Kannst du aus den Einträgen unten die Zeilen ab der Zeile mit „You are a computer-use“ bis einschließlich der Zeile mit „pos(542,77)“ unverändert abschreiben?

==== Eingabe zur Aufgabe

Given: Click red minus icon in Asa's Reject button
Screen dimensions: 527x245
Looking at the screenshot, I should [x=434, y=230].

========
==== Eingabe zur Aufgabe

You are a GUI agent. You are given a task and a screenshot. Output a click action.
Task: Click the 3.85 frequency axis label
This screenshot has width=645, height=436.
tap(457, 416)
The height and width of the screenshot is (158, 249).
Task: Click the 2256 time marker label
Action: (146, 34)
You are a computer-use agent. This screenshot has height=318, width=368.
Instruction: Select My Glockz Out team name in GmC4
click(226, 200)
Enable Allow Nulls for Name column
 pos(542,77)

========

**Die Antwort:**
You are a computer-use agent. This screenshot has height=318, width=368.
Instruction: Select My Glockz Out team name in GmC4
click(226, 200)
Enable Allow Nulls for Name column
 pos(542,77)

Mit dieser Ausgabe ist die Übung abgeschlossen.